• **Questions**:
1. Can you write out the part of the fuel cell text below, starting with "In fuel cells, the" and going on through "compound is stored."?
2. Can you extend the fuel cell text below, picking up right after its final sentence?

BEGIN Text for analysis

1. Field of the Invention
The present invention relates to a fuel cell system for generating electrical energy by an electrochemical reaction between a fuel and an oxidizing agent. More particularly, the present invention relates to a fuel tank and a fuel cell system including the fuel tank.
2. Description of the Related Art
Fuel cells form an electricity generating system for generating electrical energy using an oxidation reaction of a fuel and a reduction reaction of an oxidizing agent gas. Fuel cells can be categorized as polymer electrolyte membrane fuel cells or direct oxidation membrane fuel cells according to the type of the fuel they use. In a polymer electrolyte membrane fuel cell, a fuel processing apparatus, such as a reformer, reforms a fuel into hydrogen gas, and the hydrogen gas is supplied to a stack. In a direct oxidation fuel cell, unlike in the polymer electrolyte membrane fuel cell, a fuel such as methanol (rather than hydrogen gas) is directly supplied to a stack.
In fuel cells, the hydrogen gas may be generated by a fuel reforming reaction. Also, the hydrogen gas may be generated by hydrolyzing a metal hydride compound. A fuel cell using the metal hydride compound and according to a first conventional embodiment has a structure where catalysts are added to a fuel solution that is a mixture of a metal hydride compound and water. A fuel cell using the metal hydride compound and according to a second conventional embodiment has a structure where the metal hydride compound and the water are supplied into a reaction container in which catalysts are stored. A fuel cell using the metal hydride compound and according to a third conventional embodiment has a structure where a catalytic solution is supplied into a reaction container in which the metal hydride compound is stored.
A fuel including sodium borohydride (NaBH4) may be used for the fuel cell using the metal hydride compound. During a hydrolysis reaction of the sodium borohydride (NaBH4), an alkaline material such as sodium is generated, as well as the hydrogen gas. If the alkaline material such as sodium is provided to a fuel cell stack together with the hydrogen gas, the output voltage of the generated electrical energy is deteriorated as shown in FIG. 8. Referring to FIG. 8, the deterioration of the output voltage of the fuel cell increases as the amount of the alkaline material such as sodium increases. In addition, the deterioration becomes worse as time passes. This is because the alkaline material such as sodium is adhered to a polymer electrolyte membrane such as Nafion disposed in the stack, and prevents (or blocks) an electrochemical reaction between the hydrogen gas and oxidizing agent gas.

END Text for analysis
BEGIN Extracted information

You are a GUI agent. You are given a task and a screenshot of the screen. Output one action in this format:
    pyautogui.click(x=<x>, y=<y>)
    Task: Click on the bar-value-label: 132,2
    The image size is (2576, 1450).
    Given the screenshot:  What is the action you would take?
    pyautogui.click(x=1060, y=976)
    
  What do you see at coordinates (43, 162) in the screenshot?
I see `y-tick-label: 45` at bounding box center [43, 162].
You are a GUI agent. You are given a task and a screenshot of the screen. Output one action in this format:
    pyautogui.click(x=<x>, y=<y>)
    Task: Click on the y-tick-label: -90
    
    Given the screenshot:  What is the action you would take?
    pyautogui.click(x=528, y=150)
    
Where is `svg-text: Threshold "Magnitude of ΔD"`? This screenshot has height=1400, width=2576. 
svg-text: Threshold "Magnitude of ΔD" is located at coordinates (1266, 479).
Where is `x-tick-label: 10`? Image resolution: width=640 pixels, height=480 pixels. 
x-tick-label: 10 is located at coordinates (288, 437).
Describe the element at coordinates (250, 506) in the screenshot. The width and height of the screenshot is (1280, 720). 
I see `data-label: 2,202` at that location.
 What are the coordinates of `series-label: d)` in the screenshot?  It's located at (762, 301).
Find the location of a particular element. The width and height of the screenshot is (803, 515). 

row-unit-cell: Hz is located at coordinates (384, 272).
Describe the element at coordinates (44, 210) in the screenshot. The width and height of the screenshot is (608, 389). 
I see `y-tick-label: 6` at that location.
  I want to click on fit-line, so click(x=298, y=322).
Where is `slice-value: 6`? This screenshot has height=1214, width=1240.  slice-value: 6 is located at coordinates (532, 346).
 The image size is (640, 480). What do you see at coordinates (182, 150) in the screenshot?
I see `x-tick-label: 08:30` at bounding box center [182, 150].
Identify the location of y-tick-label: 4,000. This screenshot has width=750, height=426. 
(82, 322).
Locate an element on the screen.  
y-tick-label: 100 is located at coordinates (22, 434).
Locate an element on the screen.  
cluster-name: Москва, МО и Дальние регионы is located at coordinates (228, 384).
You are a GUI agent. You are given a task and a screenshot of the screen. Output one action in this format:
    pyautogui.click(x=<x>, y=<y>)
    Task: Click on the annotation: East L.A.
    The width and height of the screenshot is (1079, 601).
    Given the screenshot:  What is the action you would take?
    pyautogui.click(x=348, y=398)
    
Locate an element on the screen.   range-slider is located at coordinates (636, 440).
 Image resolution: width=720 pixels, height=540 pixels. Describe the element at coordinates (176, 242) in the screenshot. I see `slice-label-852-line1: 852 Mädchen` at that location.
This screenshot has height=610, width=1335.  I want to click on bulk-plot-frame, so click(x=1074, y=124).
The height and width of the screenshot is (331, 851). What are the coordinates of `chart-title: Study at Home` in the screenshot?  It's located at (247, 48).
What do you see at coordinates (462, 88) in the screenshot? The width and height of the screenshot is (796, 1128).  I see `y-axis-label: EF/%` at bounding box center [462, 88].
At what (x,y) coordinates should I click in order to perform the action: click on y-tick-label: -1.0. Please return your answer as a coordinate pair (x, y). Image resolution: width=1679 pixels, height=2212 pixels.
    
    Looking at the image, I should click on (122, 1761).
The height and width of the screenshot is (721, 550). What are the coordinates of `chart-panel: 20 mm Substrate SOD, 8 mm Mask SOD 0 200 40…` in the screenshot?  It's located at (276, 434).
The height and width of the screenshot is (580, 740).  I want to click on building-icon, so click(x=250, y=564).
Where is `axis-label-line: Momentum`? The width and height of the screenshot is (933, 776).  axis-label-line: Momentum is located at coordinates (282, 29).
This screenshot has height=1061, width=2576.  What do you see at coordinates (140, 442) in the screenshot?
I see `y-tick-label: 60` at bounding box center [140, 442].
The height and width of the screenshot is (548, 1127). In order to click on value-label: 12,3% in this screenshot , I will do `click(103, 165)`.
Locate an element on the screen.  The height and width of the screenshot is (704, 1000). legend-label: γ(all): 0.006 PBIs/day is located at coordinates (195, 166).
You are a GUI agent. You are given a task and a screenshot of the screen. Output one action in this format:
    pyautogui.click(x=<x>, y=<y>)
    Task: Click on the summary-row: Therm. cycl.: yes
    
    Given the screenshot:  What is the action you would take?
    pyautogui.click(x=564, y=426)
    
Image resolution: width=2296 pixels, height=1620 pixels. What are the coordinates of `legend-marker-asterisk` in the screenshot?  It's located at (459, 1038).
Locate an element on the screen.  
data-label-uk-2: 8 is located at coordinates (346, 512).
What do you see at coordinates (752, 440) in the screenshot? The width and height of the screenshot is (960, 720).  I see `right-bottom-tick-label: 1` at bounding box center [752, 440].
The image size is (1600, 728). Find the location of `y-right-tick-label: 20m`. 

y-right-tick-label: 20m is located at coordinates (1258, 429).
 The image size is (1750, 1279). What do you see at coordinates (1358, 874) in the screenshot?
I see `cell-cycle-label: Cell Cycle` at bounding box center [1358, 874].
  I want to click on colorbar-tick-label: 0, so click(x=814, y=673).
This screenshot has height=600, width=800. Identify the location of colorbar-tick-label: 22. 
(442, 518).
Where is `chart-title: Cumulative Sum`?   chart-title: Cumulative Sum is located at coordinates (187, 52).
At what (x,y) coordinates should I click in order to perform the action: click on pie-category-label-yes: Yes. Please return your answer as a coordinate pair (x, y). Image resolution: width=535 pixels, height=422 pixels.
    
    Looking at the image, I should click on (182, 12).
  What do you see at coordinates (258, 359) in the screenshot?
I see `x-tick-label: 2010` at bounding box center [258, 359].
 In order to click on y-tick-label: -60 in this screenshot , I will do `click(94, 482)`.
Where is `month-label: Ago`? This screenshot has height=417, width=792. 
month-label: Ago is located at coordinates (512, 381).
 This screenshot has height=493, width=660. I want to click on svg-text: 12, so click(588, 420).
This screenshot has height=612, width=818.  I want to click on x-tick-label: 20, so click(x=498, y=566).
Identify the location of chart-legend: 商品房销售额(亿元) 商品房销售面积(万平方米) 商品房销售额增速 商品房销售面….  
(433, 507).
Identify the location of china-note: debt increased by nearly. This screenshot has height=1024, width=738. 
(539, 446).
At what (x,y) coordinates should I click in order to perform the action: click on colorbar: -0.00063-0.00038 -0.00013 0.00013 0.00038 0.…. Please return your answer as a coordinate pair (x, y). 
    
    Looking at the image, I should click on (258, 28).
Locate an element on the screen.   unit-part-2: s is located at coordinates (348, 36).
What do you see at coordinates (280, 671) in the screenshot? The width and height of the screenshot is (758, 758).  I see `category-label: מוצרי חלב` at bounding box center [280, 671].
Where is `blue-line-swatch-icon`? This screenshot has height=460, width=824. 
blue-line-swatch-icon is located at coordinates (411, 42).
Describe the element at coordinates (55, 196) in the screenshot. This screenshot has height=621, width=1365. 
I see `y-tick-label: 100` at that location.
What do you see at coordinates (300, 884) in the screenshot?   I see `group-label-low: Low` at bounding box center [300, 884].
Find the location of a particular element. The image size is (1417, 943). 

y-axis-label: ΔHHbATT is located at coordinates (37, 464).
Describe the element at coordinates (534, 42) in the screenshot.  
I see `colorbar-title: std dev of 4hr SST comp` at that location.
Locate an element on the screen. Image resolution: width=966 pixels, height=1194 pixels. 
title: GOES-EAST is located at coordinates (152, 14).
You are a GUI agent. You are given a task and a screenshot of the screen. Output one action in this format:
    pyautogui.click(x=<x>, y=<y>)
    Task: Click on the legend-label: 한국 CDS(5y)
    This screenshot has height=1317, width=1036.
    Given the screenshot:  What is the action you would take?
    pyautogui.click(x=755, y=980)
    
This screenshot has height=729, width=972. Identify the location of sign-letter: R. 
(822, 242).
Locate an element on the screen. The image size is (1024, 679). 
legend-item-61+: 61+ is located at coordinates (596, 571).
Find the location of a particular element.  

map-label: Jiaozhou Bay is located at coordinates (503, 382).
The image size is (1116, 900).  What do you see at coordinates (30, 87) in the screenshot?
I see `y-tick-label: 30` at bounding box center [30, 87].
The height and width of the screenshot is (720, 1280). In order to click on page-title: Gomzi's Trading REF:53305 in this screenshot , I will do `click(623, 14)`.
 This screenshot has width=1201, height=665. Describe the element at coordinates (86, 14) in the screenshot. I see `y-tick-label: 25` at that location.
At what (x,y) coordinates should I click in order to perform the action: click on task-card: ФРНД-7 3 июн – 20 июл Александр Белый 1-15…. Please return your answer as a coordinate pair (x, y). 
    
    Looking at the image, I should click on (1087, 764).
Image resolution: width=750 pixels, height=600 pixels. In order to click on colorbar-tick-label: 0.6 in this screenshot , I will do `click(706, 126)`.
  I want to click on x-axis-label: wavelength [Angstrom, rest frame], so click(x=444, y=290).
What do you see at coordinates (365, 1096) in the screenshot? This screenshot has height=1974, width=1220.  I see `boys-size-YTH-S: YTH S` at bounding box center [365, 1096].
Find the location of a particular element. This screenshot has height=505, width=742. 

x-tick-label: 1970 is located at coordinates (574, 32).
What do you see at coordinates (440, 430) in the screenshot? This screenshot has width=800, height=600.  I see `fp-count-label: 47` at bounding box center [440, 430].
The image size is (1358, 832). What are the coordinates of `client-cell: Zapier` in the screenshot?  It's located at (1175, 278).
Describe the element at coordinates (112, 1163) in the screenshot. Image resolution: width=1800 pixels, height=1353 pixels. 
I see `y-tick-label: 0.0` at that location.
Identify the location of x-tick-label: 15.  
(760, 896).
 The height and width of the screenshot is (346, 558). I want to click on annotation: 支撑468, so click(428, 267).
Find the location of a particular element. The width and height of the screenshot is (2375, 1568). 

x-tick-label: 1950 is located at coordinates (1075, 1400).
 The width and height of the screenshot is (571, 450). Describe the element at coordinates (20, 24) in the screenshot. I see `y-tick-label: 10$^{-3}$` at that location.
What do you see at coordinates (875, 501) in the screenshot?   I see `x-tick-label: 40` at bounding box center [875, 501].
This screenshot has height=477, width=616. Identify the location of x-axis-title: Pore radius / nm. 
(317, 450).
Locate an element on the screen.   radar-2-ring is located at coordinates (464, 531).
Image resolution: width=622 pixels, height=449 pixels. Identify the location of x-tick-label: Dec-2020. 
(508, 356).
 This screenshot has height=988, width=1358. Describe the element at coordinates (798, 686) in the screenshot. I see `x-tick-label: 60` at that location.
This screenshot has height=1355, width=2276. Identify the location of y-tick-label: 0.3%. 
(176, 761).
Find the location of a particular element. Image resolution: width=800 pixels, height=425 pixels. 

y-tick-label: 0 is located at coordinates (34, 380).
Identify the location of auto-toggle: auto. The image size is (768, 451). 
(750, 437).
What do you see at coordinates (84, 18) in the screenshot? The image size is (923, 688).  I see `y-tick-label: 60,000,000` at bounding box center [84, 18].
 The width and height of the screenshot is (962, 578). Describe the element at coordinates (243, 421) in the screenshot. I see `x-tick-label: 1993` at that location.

END Extracted information

• **Responses per task**:
1.
In fuel cells, the hydrogen gas may be generated by a fuel reforming reaction. Also, the hydrogen gas may be generated by hydrolyzing a metal hydride compound. A fuel cell using the metal hydride compound and according to a first conventional embodiment has a structure where catalysts are added to a fuel solution that is a mixture of a metal hydride compound and water. A fuel cell using the metal hydride compound and according to a second conventional embodiment has a structure where the metal hydride compound and the water are supplied into a reaction container in which catalysts are stored. A fuel cell using the metal hydride compound and according to a third conventional embodiment has a structure where a catalytic solution is supplied into a reaction container in which the metal hydride compound is stored.

2.
As such, in a conventional fuel cell using the metal hydride compound, research to eliminate the alkaline material such as sodium that is generated together with the hydrogen gas has been made.
In Japanese Patent Laid-Open Publication No. 05-137979, a hydrogen separator is disposed in order to eliminate the alkaline material such as sodium. The hydrogen separator is formed of a Pd sheet or a Pd alloy sheet. However, since Pd metal is expensive, it is difficult to commercialize the fuel cell using the Pd sheet or Pd alloy sheet.
In Japanese Patent Laid-Open Publication No. 2006-314944, a polyimide membrane as a hydrogen separator is disposed in order to eliminate the alkaline material such as sodium that is generated together with the hydrogen gas. However, the polyimide membrane is chemically and/or structurally weak with respect to a chemical reagent such as an alkaline solution, and hydrogen separating speed of the polyimide membrane is low.
The above information disclosed in this Background section is only for enhancement of understanding of the background of the invention and therefore it may contain information that does not form the prior art that is already known in this country to a person of ordinary skill in the art.